The task:
Can you quote the interview below on China's robotics dominance word for word, from "Martin Casado, general" to "is badly lagging."?

Exercise passage:
★ ★ ★ ★ ★
Interview

a16z's Martin Casado: China dominates 50% of global robotics deployments — America needs to act now

Oct 9, 2025 with Martin Casado

Key Points

  • China controls roughly 50% of global robotics deployments over the past three years and owns the hardware supply chain, including German manufacturer KUKA, replicating the DJI playbook that eliminated American drone manufacturing.
  • Martin Casado of a16z opposes software export controls as unenforceable but explicitly backs import tariffs and controls on Chinese robotics hardware as a national security necessity.
  • The US software advantage in enterprise products like Databricks and Snowflake is durable, but Casado argues robotics leadership requires solving the hardware supply chain first.
a16z's Martin Casado: China dominates 50% of global robotics deployments — America needs to act now

Summary

Martin Casado, general partner at Andreessen Horowitz leading its infrastructure practice, made the case that China's robotics dominance is a more urgent national security concern than its AI software capabilities, and that the US policy response so far is badly lagging.

China's Robotics Position

Casado's team conducted a market study on global robotics originally scoped to inform a16z's software investing thesis. The findings were stark: China accounted for roughly 50% of all global robotics deployments over the past three years. China has also locked up the robotics hardware supply chain and owns significant positions in what were previously Western industrial robotics leaders, with Casado citing KUKA, the century-old German robotics manufacturer, as now Chinese-owned.

The DJI precedent is the operating analogy. Chinese companies proved willing to subsidize consumer hardware below cost to capture market share and crowd out domestic competitors, a dynamic that effectively ended meaningful American drone manufacturing. Casado and others in the conversation see Unitree, whose humanoid robots are currently listed on Walmart.com for approximately $20,000, as the next iteration of that same playbook, applied to a far more consequential product category.

Where Casado Draws the Policy Line

Casado distinguishes sharply between hardware and software when it comes to import and export controls. On software, including open-source Chinese models such as DeepSeek, he opposes restrictions categorically, arguing they are technically unenforceable and would handicap US researchers given how deeply Chinese academic output is embedded in the global AI ecosystem.

On hardware, his position is the opposite. He supports maintaining ASML lithography machine export restrictions, noting China still struggles with yields below 9-nanometer processes at scale. He also explicitly advocates for import tariffs and controls on Chinese robotics hardware, framing this not as economic protectionism but as a national security necessity. His argument is that the US should not allow dependence on a geopolitical rival for critical physical infrastructure, the same logic that eventually drove Huawei out of Western telecom networks, a process Casado notes took far too long given that concerns were already acute during his time working with the intelligence community in 2001 to 2003.

The Software Advantage the US Should Protect

Casado sees complex enterprise software as a durable American advantage. He challenges anyone to name a major Chinese enterprise software company comparable to Databricks, Snowflake, or Salesforce, and attributes the gap to structural differences in Chinese enterprise buying behavior rather than engineering capability. His view, drawn from running teams in Beijing and Shanghai during his VMware years, is that China's domestic market is large and distinct enough that local companies optimize entirely for it, producing software that the rest of the world cannot easily adopt.

For robotics specifically, Casado argues the US edge in software and in building products with broad global appeal should be decisive, but only if the hardware supply chain question is addressed first. Without domestic capability in robotics components, software leadership alone does not close the gap.
★ ★ ★ ★ ★
Records supplied:
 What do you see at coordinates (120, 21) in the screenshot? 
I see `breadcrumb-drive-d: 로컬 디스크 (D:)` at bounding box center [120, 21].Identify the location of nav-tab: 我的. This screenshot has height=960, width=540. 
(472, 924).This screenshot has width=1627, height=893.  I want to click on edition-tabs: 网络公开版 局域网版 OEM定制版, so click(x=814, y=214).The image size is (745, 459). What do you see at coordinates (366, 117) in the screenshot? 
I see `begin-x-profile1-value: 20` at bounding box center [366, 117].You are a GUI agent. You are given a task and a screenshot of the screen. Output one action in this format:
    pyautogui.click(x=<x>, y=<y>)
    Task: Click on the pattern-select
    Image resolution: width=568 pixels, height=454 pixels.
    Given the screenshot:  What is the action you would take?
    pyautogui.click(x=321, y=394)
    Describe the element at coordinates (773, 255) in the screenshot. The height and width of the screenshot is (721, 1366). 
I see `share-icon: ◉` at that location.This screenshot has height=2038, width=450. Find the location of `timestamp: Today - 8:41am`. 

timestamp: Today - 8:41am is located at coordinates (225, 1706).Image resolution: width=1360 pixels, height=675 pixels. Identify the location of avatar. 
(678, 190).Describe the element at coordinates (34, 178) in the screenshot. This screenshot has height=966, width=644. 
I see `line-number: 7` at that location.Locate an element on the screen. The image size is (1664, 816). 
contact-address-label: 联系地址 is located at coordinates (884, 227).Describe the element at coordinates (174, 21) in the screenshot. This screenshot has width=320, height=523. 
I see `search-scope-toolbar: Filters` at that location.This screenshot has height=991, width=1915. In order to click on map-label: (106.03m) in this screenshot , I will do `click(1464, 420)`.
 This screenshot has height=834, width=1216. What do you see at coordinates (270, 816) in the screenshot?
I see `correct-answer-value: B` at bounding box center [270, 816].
★ ★ ★ ★ ★
Result:
Martin Casado, general partner at Andreessen Horowitz leading its infrastructure practice, made the case that China's robotics dominance is a more urgent national security concern than its AI software capabilities, and that the US policy response so far is badly lagging.